Her real reason for not calling the police, and the biggest reason for not wanting to be tracked, was the sizzling and nasty suspicion that law enforcement in the region was itself infiltrated by the Dog Society. Part of it was hunch. Part of it was knowing more about how law enforcement actually worked than most members of the ever-trusting public.

She was as sure that Lieutenant Tom Ten Bears was clean as she was that the sun would rise in the east in too few more hours. But it didn’t mean everybody else in Troop G was. And thanks to the war on terror, there was way too much interconnectivity between forces, departments and agencies for anything resembling real security. It could be someone connected with the Lawton cops, or the Comanche County Sheriff’s Department, or even the Feds who used the information she provided to set the death squads on her trail.

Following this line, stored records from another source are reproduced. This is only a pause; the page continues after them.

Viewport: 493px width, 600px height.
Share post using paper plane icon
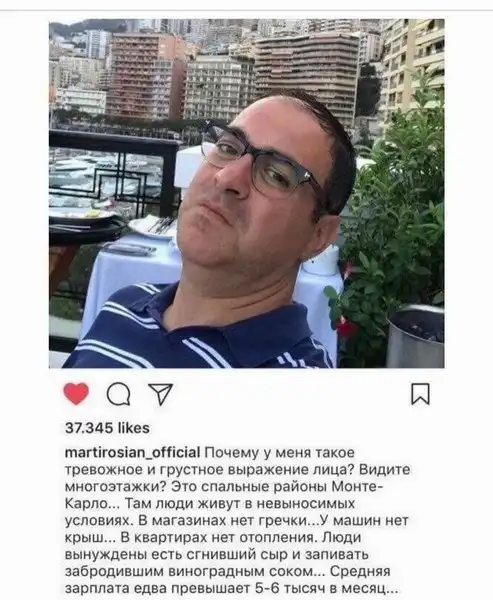click(x=160, y=394)
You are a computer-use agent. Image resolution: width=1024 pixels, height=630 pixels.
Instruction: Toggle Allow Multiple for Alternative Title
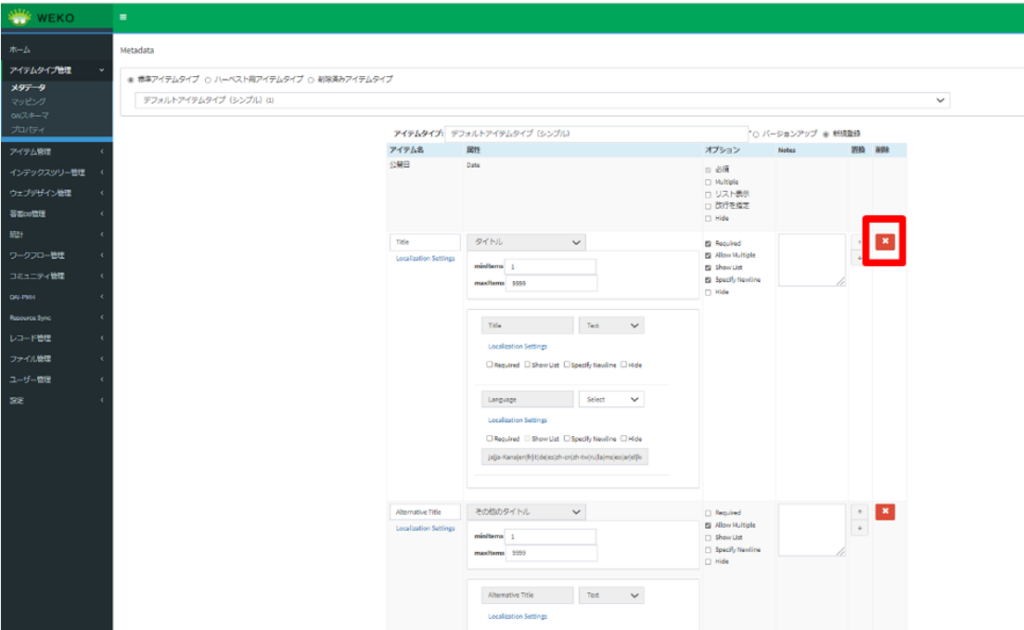click(709, 525)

It wouldn’t even take an actual traitor or a mole to betray her to torture and death, she realized. Tom and Johnny Ten Bears had both told her there were no secrets in Indian country. Especially when information was so widely disseminated, there was no telling who might brag, or blurt, or wonder aloud—or even make some kind of seemingly harmless comment on what he or she had done at work that day to the family. All it took was for someone to overhear and innocently tell the wrong other someone. And Annja would be dead.

Forty-five minutes after leaving the mall parking lot she walked through the door of the Bad Medicine.

“I need a place to hide out,” she told the curious Iron Horse People gathered there. “The Dogs are on my trail.”